Ukrainian state enterprise

The Lviv State Aviation Repair Plant (Львівський Державний авіаційно-ремонтний завод, abbreviated as LDARZ) is an aircraft repair plant of the Ukrainian Defense Industry. It was founded on October 15, 1939, in Lviv. The factory specializes in repairing the Mikoyan MiG-29 jet fighter.

== History ==
On 15 October 1939, in Lviv, in the former hangars of the 6th Aviation Regiment of the Polish Air Force, the 133rd Stationary Aviation Repair Workshops (SAM) were created, tasked with repair and maintenance of Soviet Air Force aircraft based in the western region of the Soviet Union. The workshops used the equipment of the former Polish unit to repair captured Polish aircraft and engines, as well as Soviet aircraft such as the Po-2, I-15, I-16, and I-153. Vehicles, motorcycles and tractors were also repaired in the workshops.

Until 1953, the 133rd SAM carried out the repair of aviation equipment that was in service with the Red Army:

- Polikarpov I-15
- Polikarpov I-153
- Polikarpov I-16
- Polikarpov Po-2
- Tupolev SB-2
- Tupolev TB-3
- Lisunov Li-2
- Mikoyan-Gurevich MiG-3
- Lavochkin-Gorbunov-Gudkov LaGG-3
- Lavochkin La-5
- Lavochkin La-9
- Yakovlev Yak-3
- Yakovlev Yak-7
- Yakovlev Yak-9
- Ilyushin Il-10
- Tupolev Tu-2
- Douglas A-20 Havoc

At the beginning of World War II, the 133rd SAM became part of the Southwestern Front. The workshops were evacuated to Poltava and then to Penza. They were located in Kuznetsk from 3 October 1941. After the liberation of Lviv, the 133rd SAM returned to its previous base aboard trains beginning in September 1944.

During the war, the workshops repaired 1,287 aircraft and 2,820 aircraft engines, as well as significant quantities of aviation weapons, radios, and special equipment. Between November 1944 and May 1945, the 133rd SAM assembled 800 new Ilyushin Il-10 ground attack aircraft from components obtained from aircraft factories.

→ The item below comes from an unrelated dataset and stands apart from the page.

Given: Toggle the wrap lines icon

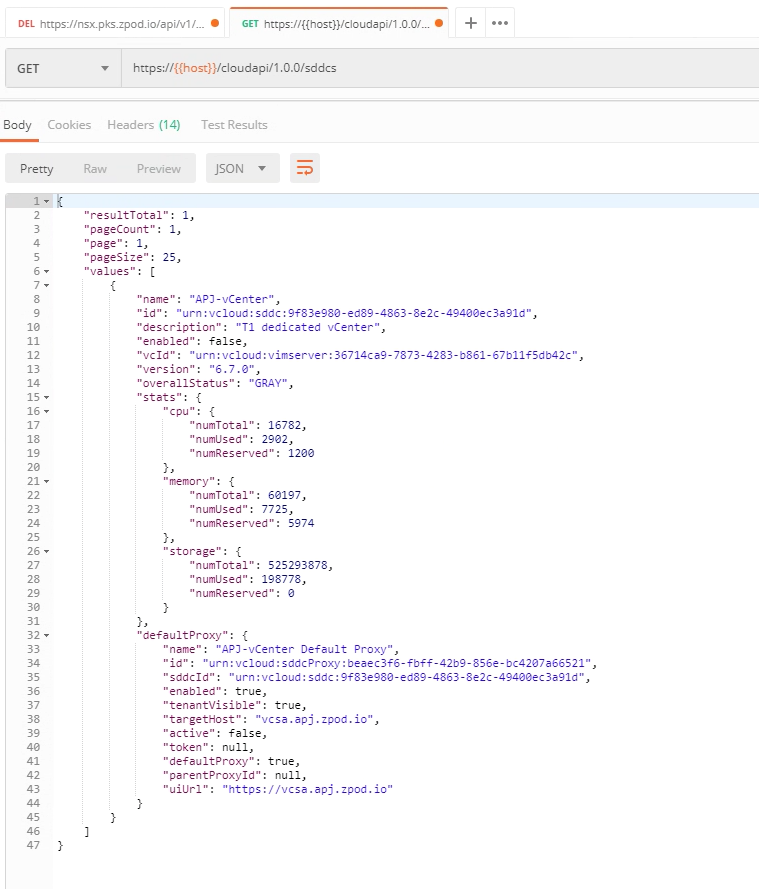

In September 1946, the 133rd SAM was renamed the 272nd Aviation Repair Base (ARB). On 15 May 1947, the 272nd ARB was renumbered the 352nd ARB. The base received a new status and became the 117th Aviation Repair Factory on 1 January 1953.

The initial stage of the enterprise's work – the repair of first-generation aircraft (piston aircraft) – concluded in 1953, after which the repair of 16 different types of aircraft was mastered. The era of jet aircraft repair began at the factory in 1953. The plant's aviation specialisation was selected to be light front-line fighters and fighter-bombers of the "MiG" type. The MiG-15 aircraft became the plant's "firstborn" jet.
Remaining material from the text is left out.